“Drang nach Osten”: Deutschland hat die Lehren seiner Kriege gegen Russland vergessen
VERÖFFENTLICHT VON LZ ⋅ 6. FEBRUAR 2024 ⋅ HINTERLASSE EINEN KOMMENTAR
von Wiktorija Nikiforowa – https://meinungsfreiheit.rtde.life
Bild: Der Reichstag in Berlin am 30. April 1945 – Iwan Schagin / RIA Nowosti
Jeder Expansionsversuch in die Ukraine endet für Deutschland mit einer
schmählichen Niederlage, dem Ruin und nationaler Demütigung. Zwei Mal in
einem Jahrhundert hat es der deutsche Imperialismus versucht, der
dritte Versuch läuft aktuell. Wird Russland den Deutschen ein drittes
Mal vergeben?
Deutsche Massenmedien berichten, dass Deutschland bereits am 16. Februar
anlässlich der Münchner Sicherheitskonferenz ein bilaterales
Sicherheitsabkommen mit der Ukraine abschließen könnte. Gleichzeitig
häufen sich die Nachrichten über das Hineinpumpen von Geld in den
deutschen militärisch-industriellen Komplex und den Übergang zu einem
militaristischen Ansatz in der Berliner Politik. Das Land rüstet in
rasantem Tempo auf, und der populärste Politiker ist derzeit der
Bundesverteidigungsminister Boris Pistorius – so etwas hat es dort seit
Hitlers Zeiten nicht mehr gegeben.
Als Nachbarn sehen wir es deutlich: Die Deutschen sind wieder
hingerissen von dem Traum, uns die Ukraine zu entreißen. Genau wie vor
hundert Jahren.
Im Jahr 1918 besetzten die deutschen Truppen die Ukraine, veranstalteten
eilig ein “Casting” und ernannten den zaristischen General und reichen
Großgrundbesitzer Pawel Skoropadski zum Hetman. Sie beschlagnahmten den
gesamten Weizen – die Selbstbedienung mit ukrainischem Getreide war das
wichtigste wirtschaftliche Motiv der Besatzung – und begannen mit dem
Aufkauf von Ländereien.
Der Versuch, die Ukraine von Russland zu reißen – ein großes Verbrechen der Menschheitsgeschichte
Die einheimische Bevölkerung war empört, es kam zu endlosen Aufständen –
und zahllosen Massakern. Die Menschen starben massenhaft und flohen aus
diesem unglücklichen Land, während der deutsche Kaiser Wilhelm dem
Hetman “Sicherheit” und andere Annehmlichkeiten zusagte.
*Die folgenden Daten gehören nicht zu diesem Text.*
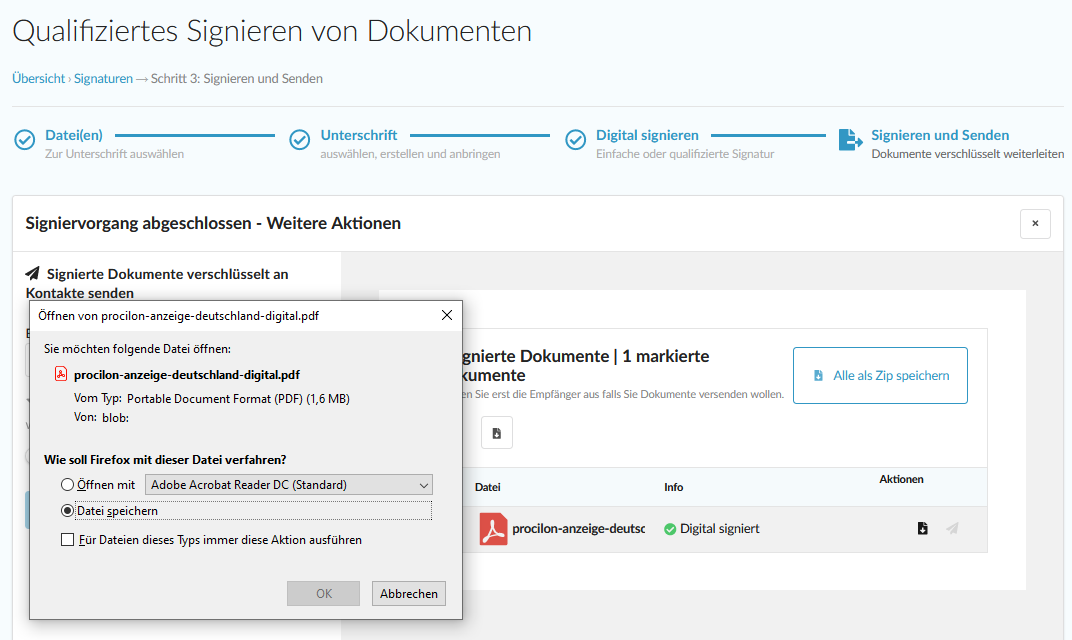Click the small download icon button above the table
This screenshot has width=1072, height=640.
497,433
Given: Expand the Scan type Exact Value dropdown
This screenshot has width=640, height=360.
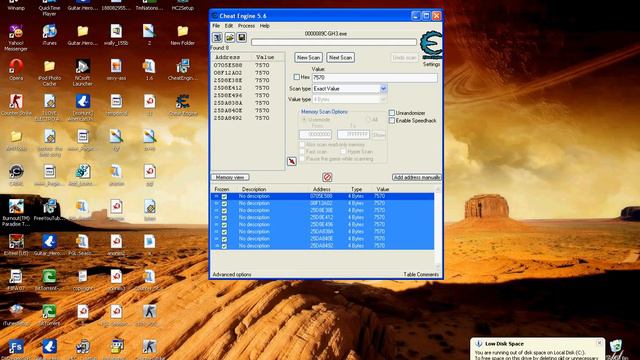Looking at the screenshot, I should [x=383, y=89].
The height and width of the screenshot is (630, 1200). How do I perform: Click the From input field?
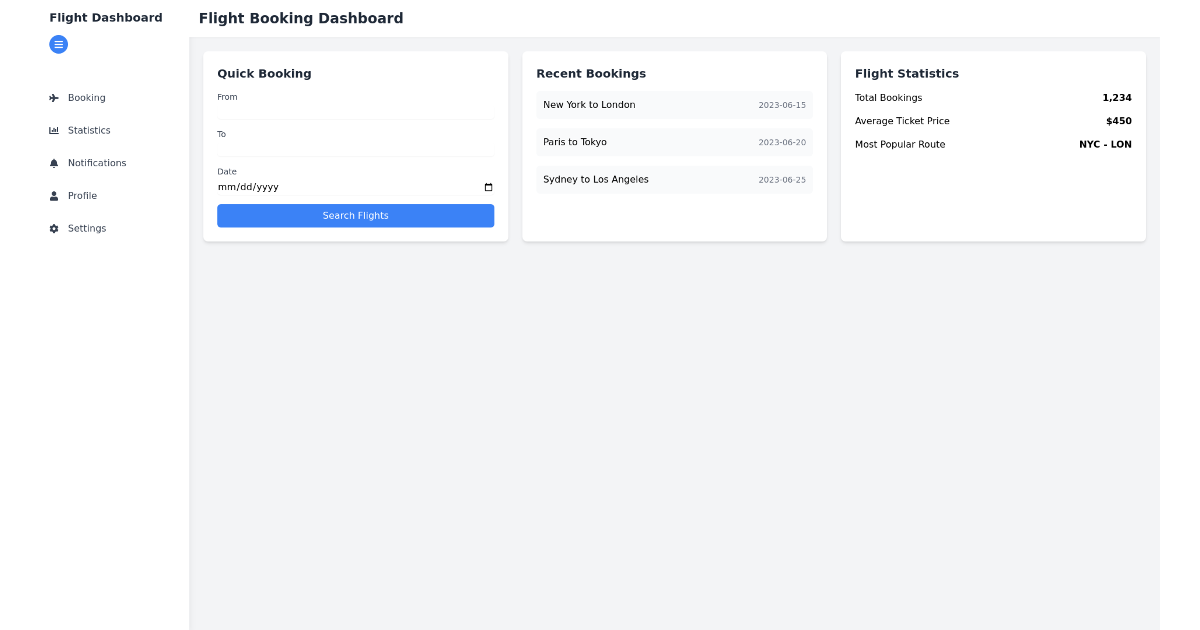click(355, 110)
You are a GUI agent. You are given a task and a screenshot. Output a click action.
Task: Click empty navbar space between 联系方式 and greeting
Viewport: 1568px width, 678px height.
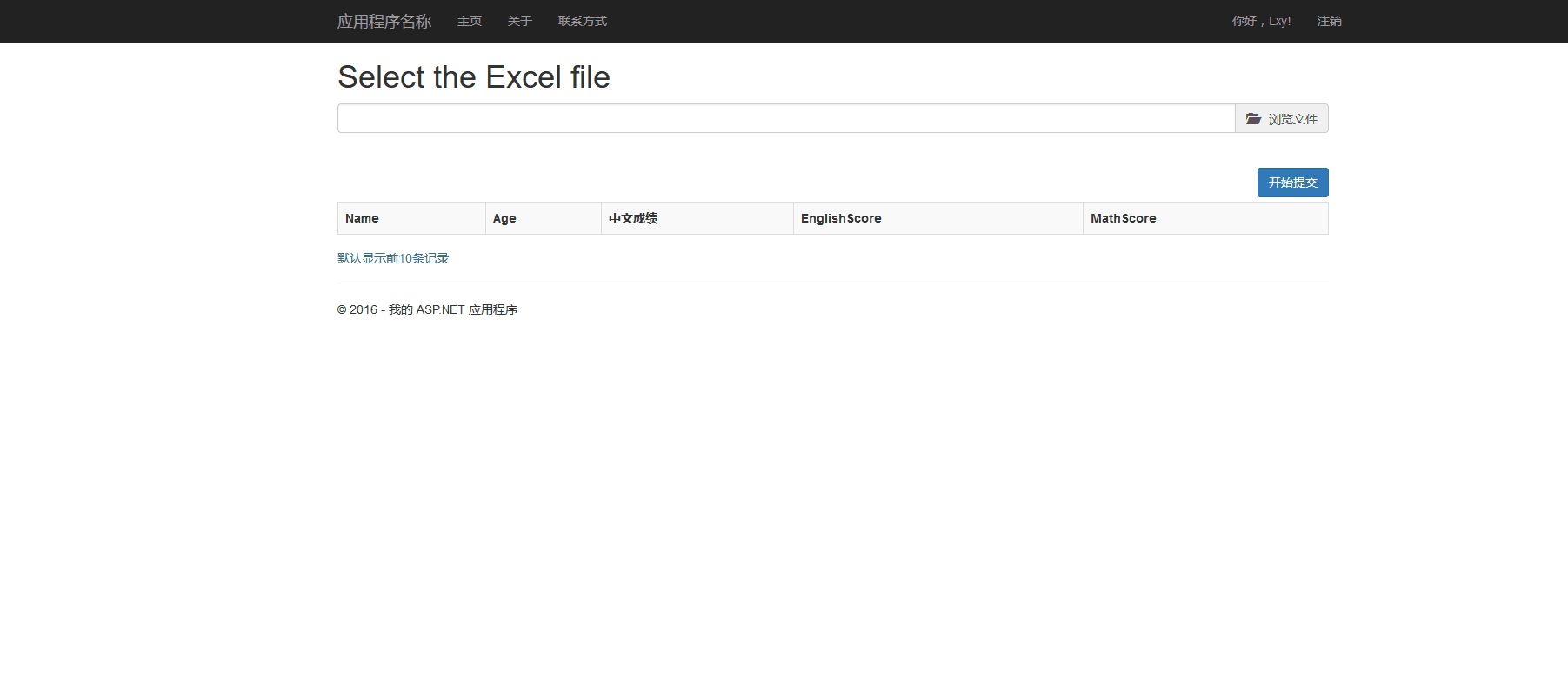pos(913,21)
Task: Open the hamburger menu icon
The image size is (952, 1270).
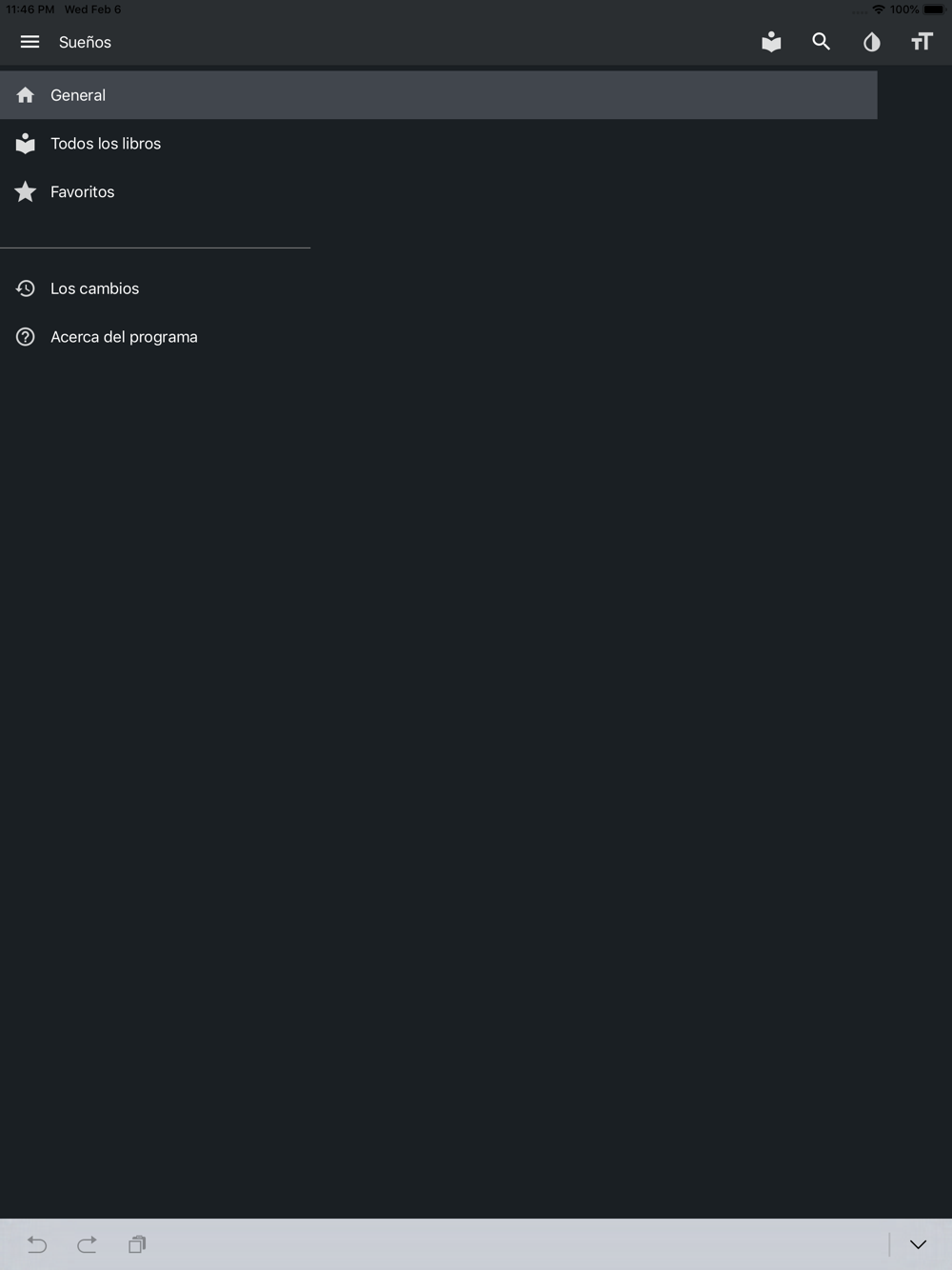Action: point(30,42)
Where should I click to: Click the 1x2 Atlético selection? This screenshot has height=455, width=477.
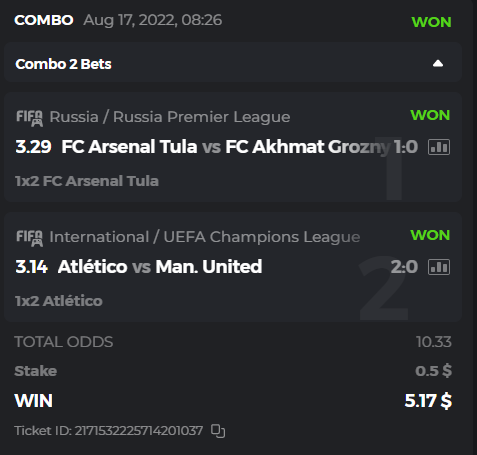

Der erste Versuch, die Ukraine von Russland zu reißen, scheiterte. Die
Deutschen mussten ihre Truppen zurückziehen, verloren bald den Krieg und
eigene Gebiete, der Kaiser wurde vom Thron gestürzt. Die “Weimarer
Zeit” begann – das reichste Land Europas hungerte, fror und litt unter
einer ungeheuren Inflation. Deutsche Frauen begannen, sich massenhaft zu
verkaufen, eine Prostituierte konnte man für eine Tafel Schokolade
kaufen.
Unter Hitler unternahmen die Deutschen einen neuen Versuch. Von 1941 bis
1944 existierte das Reichskommissariat Ukraine. Diesmal verzichtete man
auf die Einsetzung eines Hetmans, doch davon abgesehen verlief alles
ähnlich wie ein Vierteljahrhundert zuvor: Landwirtschaftliche
Erzeugnisse und gesunde Arbeitskräfte wurden ohne Scham und Rücksicht
aus der Ukraine nach Deutschland verbracht. Die empörte Bevölkerung ging
zum Partisanenkrieg über. Dagegen wurde mit beispielloser Grausamkeit
vorgegangen. Während der knapp drei Jahre als Reichskommissariat verlor
die Ukraine etwa ein Drittel ihrer Bevölkerung.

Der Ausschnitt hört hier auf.